Research Article

The impacts of season and livestock management strategy on the quality of diets selected by goats and sheep in the semi-arid rangelands of Namaqualand, South Africa

Published in: African Journal of Range & Forage Science
Volume 36, issue 2, 2019 , pages: 105–114
DOI: 10.2989/10220119.2018.1552622
Author(s): Francuois L MüllerAgricultural Research Council–Animal Production, South Africa, M Igshaan SamuelsDepartment of Biodiversity and Conservation Biology, South Africa, Clement F CupidoAgricultural Research Council–Animal Production, South Africa, Melvin BV SwartsAgricultural Research Council–Animal Production, South Africa, Nefza M AmaryDepartment of Biodiversity and Conservation Biology, South Africa, Dawood HattasDepartment of Biological Sciences, South Africa, Craig MorrisAgricultural Research Council–Animal Production, South Africa, Lilburne F CysterDepartment of Biodiversity and Conservation Biology, South Africa, J Stephen BoatwrightDepartment of Biodiversity and Conservation Biology, South Africa

Abstract

Access to good-quality forages is one of the major limitations to livestock production in semi-arid pastoral systems.

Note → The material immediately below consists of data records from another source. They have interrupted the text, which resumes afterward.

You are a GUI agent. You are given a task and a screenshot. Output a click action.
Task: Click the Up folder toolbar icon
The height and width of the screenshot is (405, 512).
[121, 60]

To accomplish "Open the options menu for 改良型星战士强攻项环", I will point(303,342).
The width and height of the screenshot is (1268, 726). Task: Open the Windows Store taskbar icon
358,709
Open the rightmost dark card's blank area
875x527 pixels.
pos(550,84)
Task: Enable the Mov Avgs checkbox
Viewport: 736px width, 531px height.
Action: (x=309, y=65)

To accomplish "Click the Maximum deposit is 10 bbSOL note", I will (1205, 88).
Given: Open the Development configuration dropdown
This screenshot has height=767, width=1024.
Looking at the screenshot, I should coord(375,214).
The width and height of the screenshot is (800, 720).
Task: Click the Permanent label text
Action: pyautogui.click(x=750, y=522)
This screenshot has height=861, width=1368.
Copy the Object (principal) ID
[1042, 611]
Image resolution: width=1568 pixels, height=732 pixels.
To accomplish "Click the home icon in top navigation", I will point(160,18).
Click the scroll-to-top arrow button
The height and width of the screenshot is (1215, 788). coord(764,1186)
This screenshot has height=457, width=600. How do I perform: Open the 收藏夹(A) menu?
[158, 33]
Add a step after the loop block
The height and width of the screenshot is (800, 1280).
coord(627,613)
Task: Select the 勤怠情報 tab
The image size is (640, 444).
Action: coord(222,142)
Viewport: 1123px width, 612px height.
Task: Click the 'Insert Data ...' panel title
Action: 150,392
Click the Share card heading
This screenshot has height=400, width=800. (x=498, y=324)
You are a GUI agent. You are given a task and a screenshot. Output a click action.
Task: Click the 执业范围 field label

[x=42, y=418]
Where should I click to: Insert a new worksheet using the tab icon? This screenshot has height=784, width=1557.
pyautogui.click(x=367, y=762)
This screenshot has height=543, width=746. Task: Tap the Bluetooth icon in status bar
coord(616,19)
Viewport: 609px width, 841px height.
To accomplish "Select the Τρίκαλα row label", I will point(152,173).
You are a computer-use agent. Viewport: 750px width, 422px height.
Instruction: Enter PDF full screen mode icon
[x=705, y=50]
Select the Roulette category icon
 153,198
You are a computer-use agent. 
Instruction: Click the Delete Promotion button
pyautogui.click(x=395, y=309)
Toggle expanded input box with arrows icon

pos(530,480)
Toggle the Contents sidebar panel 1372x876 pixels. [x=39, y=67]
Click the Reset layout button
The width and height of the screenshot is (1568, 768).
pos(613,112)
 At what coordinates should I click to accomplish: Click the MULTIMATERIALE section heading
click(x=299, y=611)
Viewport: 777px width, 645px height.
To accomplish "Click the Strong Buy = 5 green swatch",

This study aimed to determine whether there are differences in the nutritional quality of diets selected by herded and free-ranging goat and sheep flocks utilising Namaqualand Granite Renosterveld vegetation during the wet and dry seasons. Plant samples collected along the grazing routes of livestock were dried and analysed for their fibre, condensed tannin, total phenolic and mineral nutrient contents. The study showed that a large variety of forages were on offer and livestock groups selected different diets of which some were different to the total diet on offer. In general, significant deficiencies in phosphate, protein and energy in the diets selected by herded and free-ranging goats and sheep were observed in both wet and dry season. The quality of the diets selected by herded and free-ranging livestock was also found to be different from each other, with herded livestock generally selecting more nutrient-dense diets. Herding, therefore, allows livestock to access better-quality forage in the Namaqualand Granite Renosterveld rangeland, where it is generally poor.